In a blog post, the crypto exchange said that the sum of all the claims in these tranches amounts to $546.5 million. In total, the platform has around 4.3 million creditors.
One per cent of creditors will be selected at random to establish the Contingent Creditor Pool. These will be eligible to form a potential CoC member pool, and subsequently, one creditor from each tranche will be randomly selected from this cohort to form the final committee.
“It is essential that the sampling be entirely random to remove any potential bias from the selection process – a random number generator will be utilised to ensure randomness in selection,” the company stated.
WazirX plans to establish the contingent creditor pool by October 3, and a potential CoC member pool by October 8. It aims to finalise the committee by October 9.

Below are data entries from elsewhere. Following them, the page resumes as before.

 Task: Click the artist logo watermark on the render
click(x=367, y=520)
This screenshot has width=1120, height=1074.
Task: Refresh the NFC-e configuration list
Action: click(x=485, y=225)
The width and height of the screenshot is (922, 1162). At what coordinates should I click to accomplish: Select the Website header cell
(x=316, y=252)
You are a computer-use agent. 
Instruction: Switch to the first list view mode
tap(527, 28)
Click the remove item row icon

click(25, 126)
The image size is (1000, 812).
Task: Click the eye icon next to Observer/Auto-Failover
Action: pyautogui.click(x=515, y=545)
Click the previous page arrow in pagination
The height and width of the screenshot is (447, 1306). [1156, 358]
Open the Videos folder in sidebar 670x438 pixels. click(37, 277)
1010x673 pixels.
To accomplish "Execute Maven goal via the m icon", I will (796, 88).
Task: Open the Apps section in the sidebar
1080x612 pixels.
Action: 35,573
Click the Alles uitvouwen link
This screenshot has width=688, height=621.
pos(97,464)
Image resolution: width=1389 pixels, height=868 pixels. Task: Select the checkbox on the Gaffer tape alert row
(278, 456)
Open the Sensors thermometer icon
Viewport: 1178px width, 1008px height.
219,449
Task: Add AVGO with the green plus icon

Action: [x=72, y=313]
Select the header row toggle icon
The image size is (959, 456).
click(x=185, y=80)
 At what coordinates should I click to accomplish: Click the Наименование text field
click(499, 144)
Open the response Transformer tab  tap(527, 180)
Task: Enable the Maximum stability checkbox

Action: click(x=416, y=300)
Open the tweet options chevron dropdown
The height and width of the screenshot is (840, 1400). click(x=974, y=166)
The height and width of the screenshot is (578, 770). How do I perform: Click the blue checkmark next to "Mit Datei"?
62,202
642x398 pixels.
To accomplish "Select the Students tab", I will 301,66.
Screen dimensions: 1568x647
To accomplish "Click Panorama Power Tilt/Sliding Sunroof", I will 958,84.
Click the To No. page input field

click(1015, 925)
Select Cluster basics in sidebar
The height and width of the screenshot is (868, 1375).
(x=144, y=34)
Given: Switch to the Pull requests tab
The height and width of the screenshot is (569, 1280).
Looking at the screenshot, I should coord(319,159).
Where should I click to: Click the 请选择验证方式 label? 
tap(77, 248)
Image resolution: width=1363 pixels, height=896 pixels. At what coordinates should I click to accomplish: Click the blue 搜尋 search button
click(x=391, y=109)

The company will organise a CoC meeting within a week of the committee’s formation.
Last week, a Singapore court granted a four-month moratorium to the platform, giving the embattled firm time to restructure its business without the pressure of legal proceedings.
A moratorium provides applicants with temporary relief from legal actions.
WazirX, whose parent company Zettai is based in Singapore, applied for restructuring at a Singapore court on August 23.
Last month, the company said customers affected by the recent cyberattack would not be able to recover their full funds, even as the firm seeks to restructure.
At a virtual press conference earlier this month, the firm’s advisors explained that the company might return 55-57 per cent of the capital.
The crypto exchange platform is currently restructuring and seeking a white knight to provide capital and pursue partnerships and collaborations.
This includes implementing revenue-generating products and mechanisms to share profits with users, tracing and recovering stolen crypto assets, and/or allowing users who urgently need liquidity to withdraw crypto assets more quickly and exit the restructuring process.
The company had blamed its third-party wallet service provider, Liminal Custody, for the security breach.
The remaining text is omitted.